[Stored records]
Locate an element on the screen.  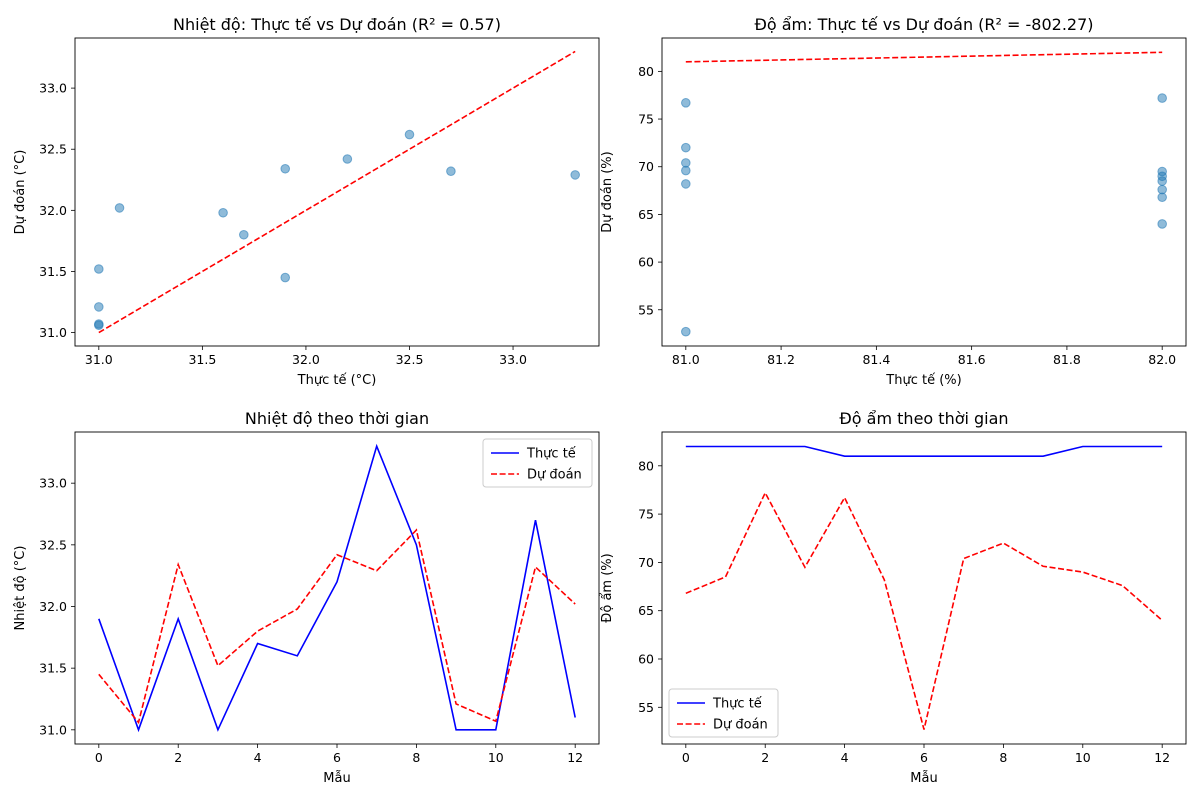
x-tick-label: 81.6 is located at coordinates (972, 360).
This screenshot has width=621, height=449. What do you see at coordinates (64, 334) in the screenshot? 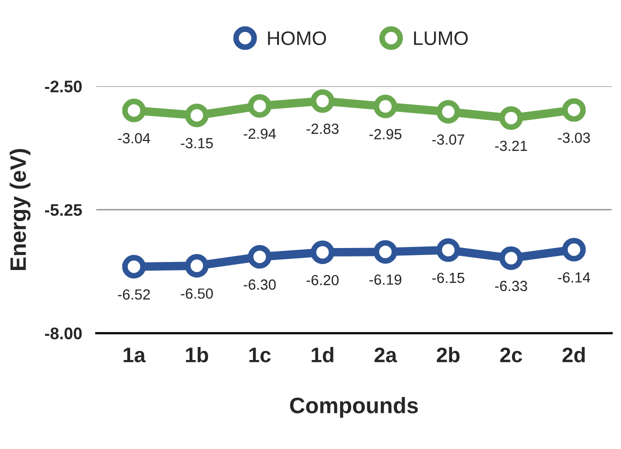
I see `y-tick-label: -8.00` at bounding box center [64, 334].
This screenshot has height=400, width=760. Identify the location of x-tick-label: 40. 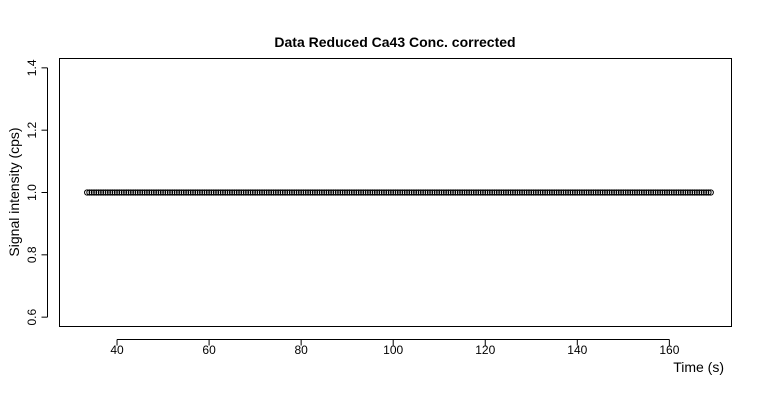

* _WHAT IS EXPECTED_
Rewrite all of the material above as a numbered list, skipping any blank lines. Omit the pictures from your answer.

* _OUTPUT OF THE TASK_
1. Locate an element on the screen.  
2. x-tick-label: 81.6 is located at coordinates (972, 360).
3. This screenshot has width=621, height=449. What do you see at coordinates (64, 334) in the screenshot? 
4. I see `y-tick-label: -8.00` at bounding box center [64, 334].
5. This screenshot has height=400, width=760. Identify the location of x-tick-label: 40. 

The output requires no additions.